No path is returned due to the Contains edge getting deleted in the last section, as DOMAIN ADMINS@AD.LOCAL has ACE inheritance disabled.

More Edge Removal

In this section, we diverge from the Contains edge, but remain on the topic of false positive reduction. Depending on your use case, you may be perfectly fine with ignoring the following edges, but in my situation they were problematic.

The GetChanges Family

Prior to version 4.2.0, a singular edge did not exist to identify a principal with DCSync privileges; the analyst had to query for both GetChanges and GetChangesAll. Now, the DCSync edge is created post-processing when the aforementioned privileges are identified. This is convenient, but the GetChanges and GetChangesAll edges are not deleted afterwards, meaning that you may retrieve a path where a principal only has one of them, inducing a false positive.

The same concept applies to the new edge SyncLAPSPassword (technical details available here) combining GetChanges and GetChangesInFilteredSet.

For this reason, during my analysis, I delete the GetChanges* edges, but be aware that this has downsides. Consider the situation where a principal has GetChanges, but not GetChangesAll. If they have GenericWrite on a group that has the missing GetChangesAll, they could add themselves to the group and be able to perform the DCSync. If you delete these edges, you would end up missing this possibility.

If this fits your use case, you can delete the potentially false positive-inducing edges like so:

MATCH ()-[r:GetChanges]->() DELETE r;
MATCH ()-[r:GetChangesAll]->() DELETE r;
MATCH ()-[r:GetChangesInFilteredSet]->() DELETE r;

TrustedBy

TrustedBy simply maps trusts between domains. While useful, it leads to erroneous paths when assessing cross-domain privileges.

Consider the next query and the resultant path:

MATCH p=shortestPath((:User {name: "WILLIAM_STEIN@AD.LOCAL"})-[*1..]->(:User {name: 'LOWPRIVS@AD2.LOCAL'})) RETURN p;

WILLIAM_STEIN@AD.LOCAL has DCSync privileges over the domain AD.LOCAL. Then, AD2.LOCAL trusts AD.LOCAL for authentication, and it Contains the user LOWPRIVS@AD2.LOCAL.
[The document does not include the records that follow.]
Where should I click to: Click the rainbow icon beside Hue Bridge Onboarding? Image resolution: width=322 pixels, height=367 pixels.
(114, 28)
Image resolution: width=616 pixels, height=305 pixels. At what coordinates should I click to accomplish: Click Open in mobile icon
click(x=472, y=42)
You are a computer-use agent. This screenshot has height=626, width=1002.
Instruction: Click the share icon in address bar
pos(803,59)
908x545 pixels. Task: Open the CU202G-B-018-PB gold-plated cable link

The DCSync and Contains edges are accurate, but the trust mapping acts as if it awards privileges to push ACEs down the AD2.LOCAL domain object, which is absolutely not the case. A trust itself is not enough; WILLIAM_STEIN@AD.LOCAL would need to have been given privileges over AD2.LOCAL to successfully leverage this path.

Although, it is worth noting that this path could indeed exist in the case where the trust has SID history enabled, and that we have the required privileges to forge tickets in the source domain. This should be analyzed independently.
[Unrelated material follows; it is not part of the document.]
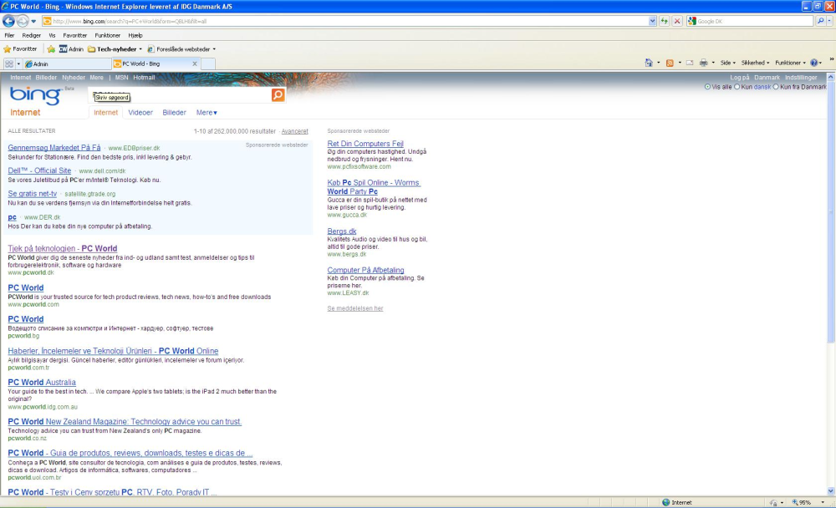The width and height of the screenshot is (836, 508).
Task: Select the 'Vis alle' radio button
Action: pos(707,87)
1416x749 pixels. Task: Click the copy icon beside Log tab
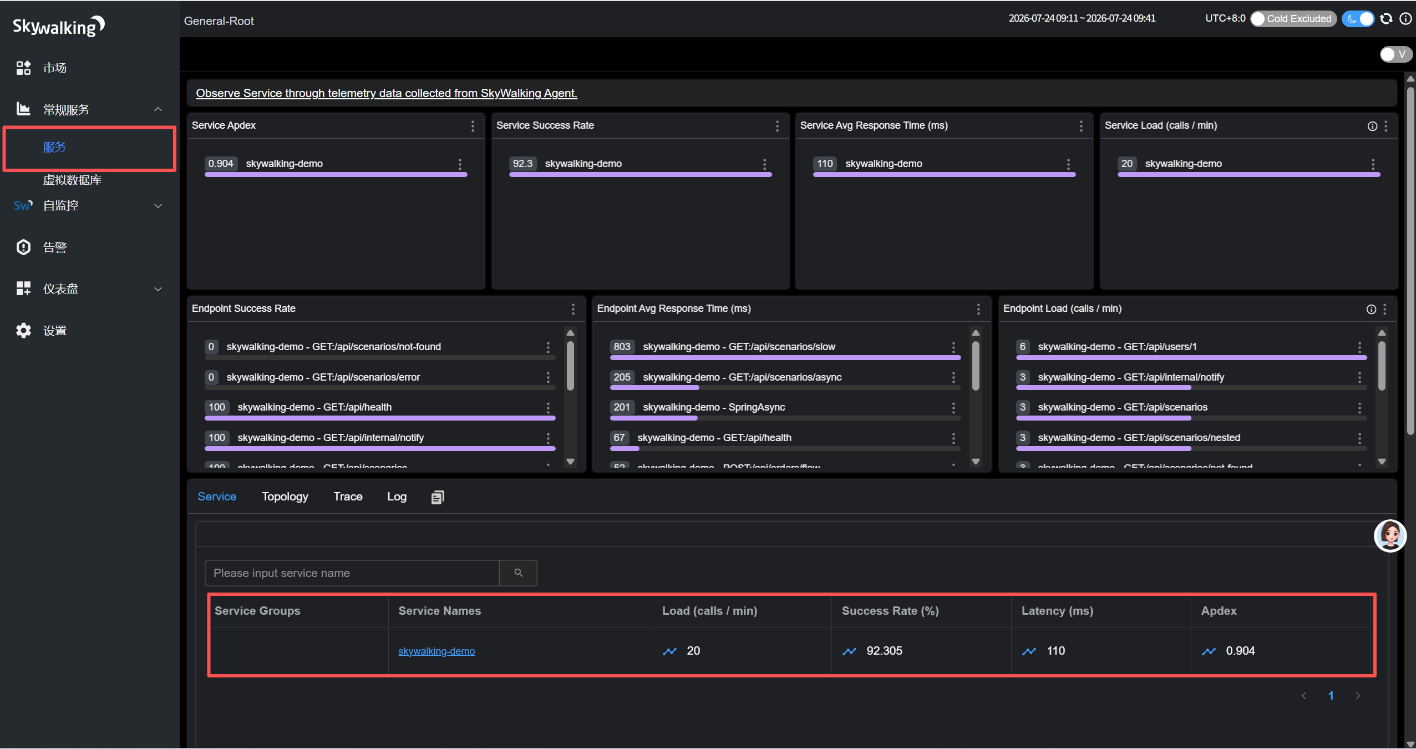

The easiest solution to ensure no false positives result from TrustedBy is simply to get rid of the edges:

MATCH ()-[r:TrustedBy]->() DELETE r;

If need be, you can reimport the *_domains.json file from your BloodHound dump to restore the trust relationships.

Concluding

While the proposed solution has negative aspects, it offers the peace of mind of knowing that the Contains edge will not introduce false positives. As I deem the fix imperfect, I will not be proposing it to the core of BloodHound, but recommend it to anyone assessing privileges at a large scale.

I would like to thank marcan2020 for his contribution to the solution, and the BadBlood project for filling up my directories with plenty of data to play with.